[Entries for locating text and elements]
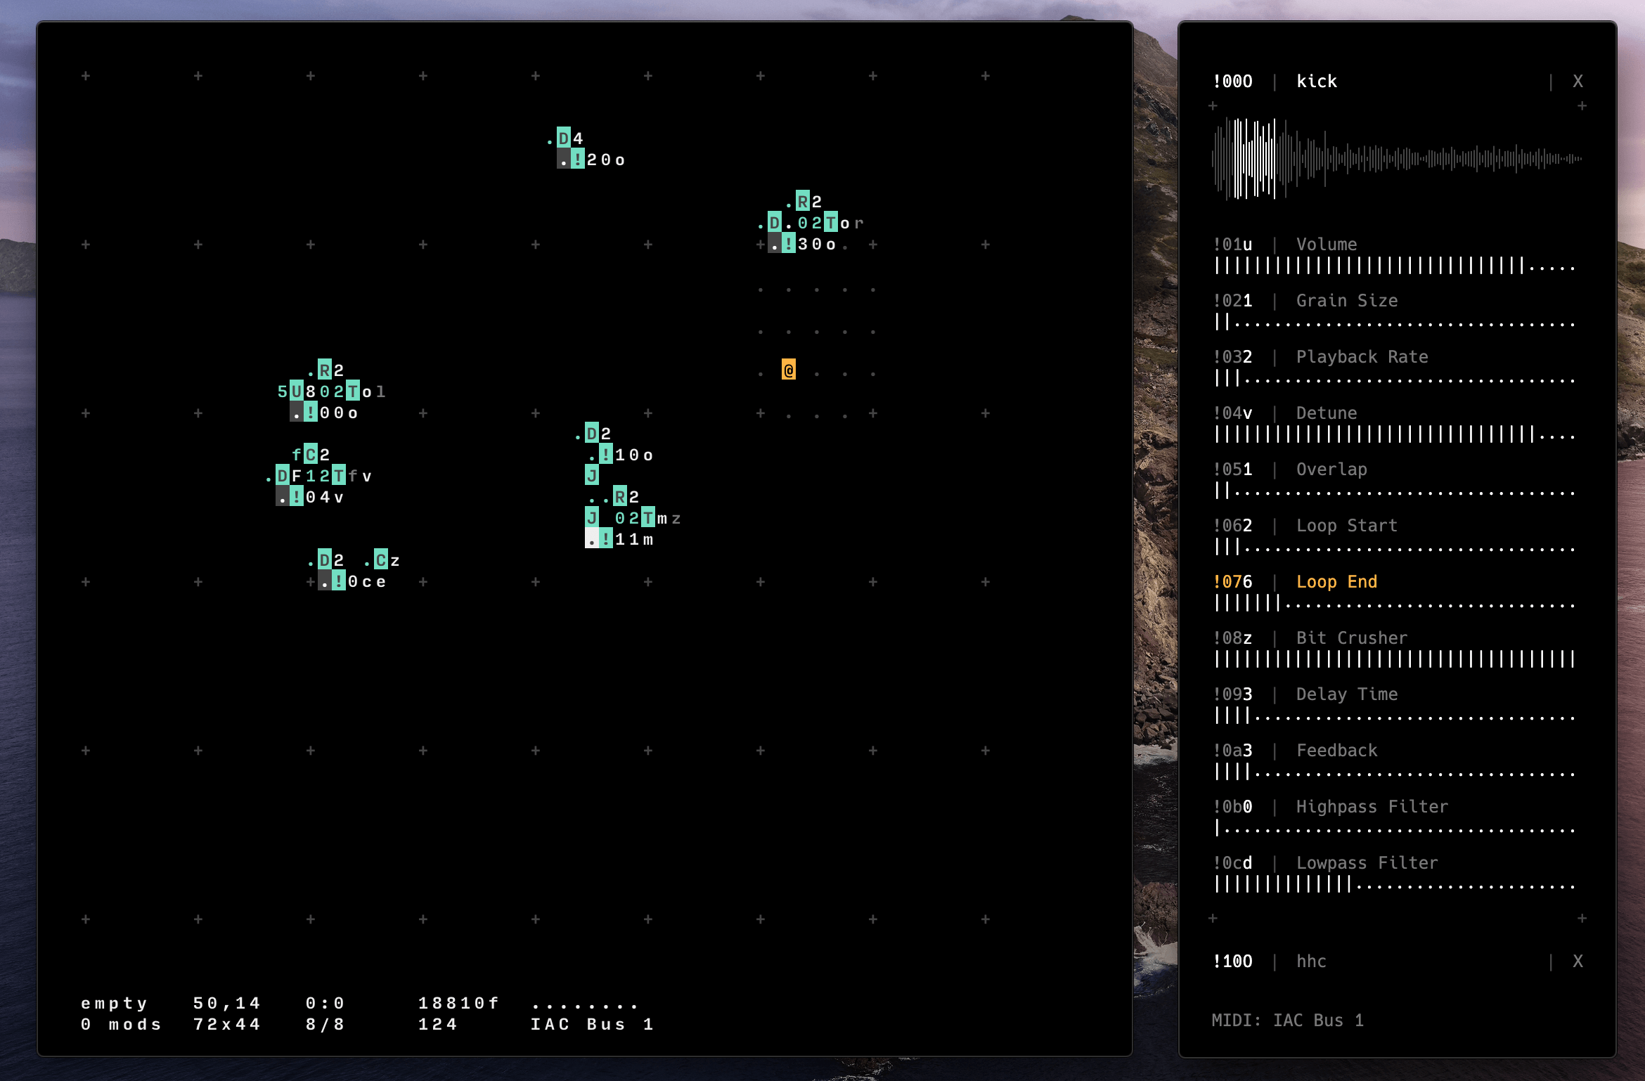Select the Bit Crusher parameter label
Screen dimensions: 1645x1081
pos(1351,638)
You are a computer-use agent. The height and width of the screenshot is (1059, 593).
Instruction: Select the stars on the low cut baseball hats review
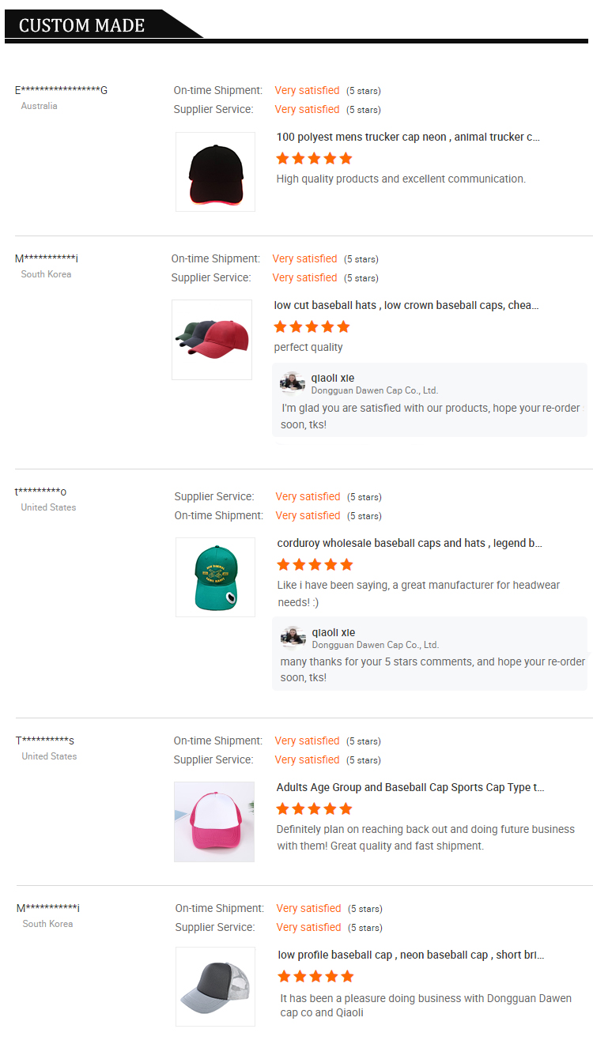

*Written instruction*
Copy out every line of the material above word for word, omitting the pictures.

*Finished exercise*
Select the Bit Crusher parameter label
Screen dimensions: 1645x1081
pos(1351,638)
You are a computer-use agent. The height and width of the screenshot is (1059, 593).
Instruction: Select the stars on the low cut baseball hats review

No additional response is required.